Les ouvrages consacrés à Jeanne d'Arc se comptent par milliers. Un petit
nombre seulement présente de l'intérêt », écrivit le regretté A. Bossuat.
Pourquoi donc faut-il que ce petit livre qui, lui, présente un vif intérêt, soit un
écrit posthume par sa publication ?
En dépit de la mélancolie qui grandit, au fur et à mesure de la lecture,
chez qui a bien connu l'auteur — lequel, malgré une santé depuis longtemps
délabrée, continua jusqu'au bout ses travaux, et même ses recherches dans
les fonds d'archives qu'il connaissait si bien — , c'est pourtant l'intérêt qui
domine. En si peu de pages, André Bossuat a su nous donner l'essentiel sur la
vie et le rôle de l'héroïne nationale, en même temps qu'une précieuse mise
au point. L'auteur n'était-il pas l'un des meilleurs spécialistes de ce xve siècle
si plein de contradictions ?
La dernière œuvre d'André Bossuat est ainsi à la fois, comme il se devait,
un récit solide et une remarquable tentative d'explication. En dépit de la
publication intégrale, voilà plus d'un siècle, des procès de condamnation et
de réhabilitation (ce qui nécessite une nouvelle édition, en cours de parution,
pour le premier), de celle, récente, des interrogatoires, l'histoire de Jeanne
d'Arc « n'est pas encore parfaitement éclaircie. Bien des énigmes subsistent,
auxquelles de multiples hypothèses n'ont pas encore réussi à apporter de
solution définitive ». On discute toujours et, comme le déplorait déjà Etienne
Pasquier en 1580, « jamais mémoire de femme ne fut plus déchirée que la
sienne ».
Du récit proprement dit, on notera seulement et sa vigueur et sa densité.

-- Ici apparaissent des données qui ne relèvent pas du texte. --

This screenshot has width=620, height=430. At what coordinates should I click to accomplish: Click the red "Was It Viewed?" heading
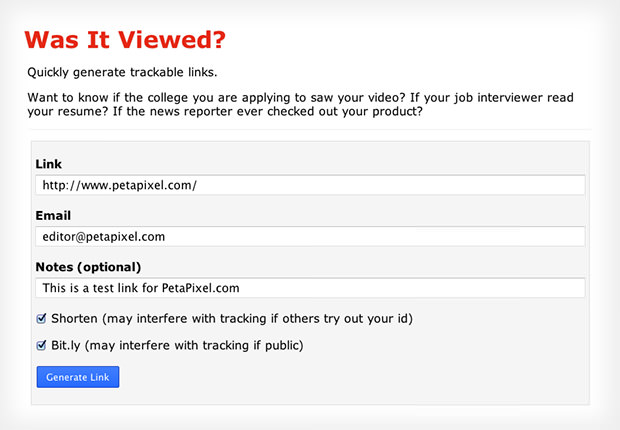pyautogui.click(x=125, y=40)
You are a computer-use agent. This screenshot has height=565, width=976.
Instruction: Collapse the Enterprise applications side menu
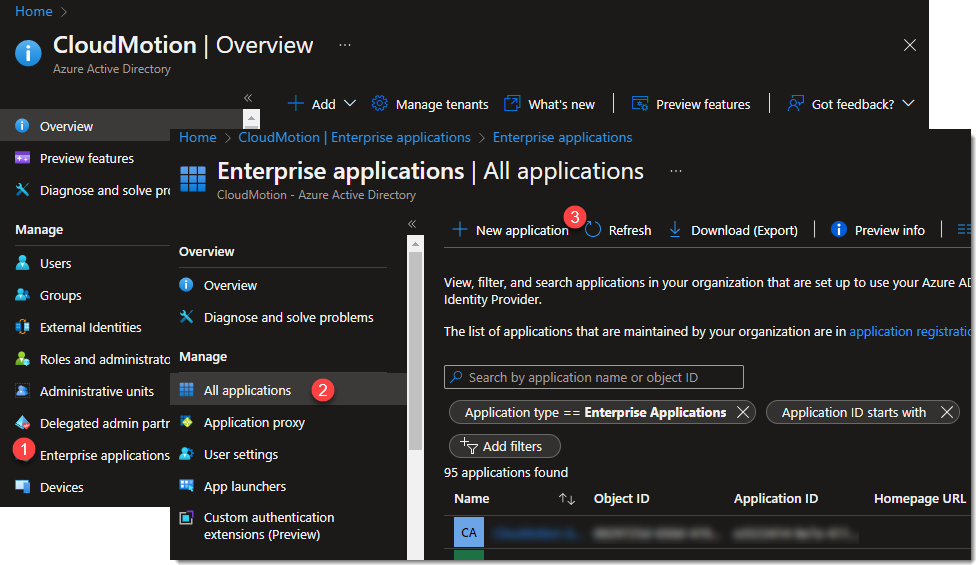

De la tentative d'explication, on revanche, on donnera un aperçu qui,
forcément, passera sous silence bien des nuances et bien des réflexions
particulièrement judicieuses. Le point de départ est clair (p. 11) : violence, brutalité,
parti pris ont obscurci après Azincourt et l'affaire de Montereau les « vertus
traditionnelles » et la « morale élémentaire ». Cette « fille simple et pure » eut
donc le mérite incommensurable de remettre, quand il le fallait et toutes les
fois qu'il le fallait, les Français dans la voie du devoir et, cela, d'abord, parce
qu'elle avait du bon sens, la chose du monde parfois le moins bien partagée.
Que dit-elle, en effet, inspirée par ses « Voix », sinon que toutes les arguties,
tous les sophismes ne peuvent empêcher le « gentil Dauphin » d'être le roi de
France, tout simplement parce qu'il est l'aîné des enfants vivants du dernier
roi Charles VI ? Sinon, aussi, que les Anglais n'ont pas à occuper la France
et que devront seuls y rester ceux qui y auront péri ?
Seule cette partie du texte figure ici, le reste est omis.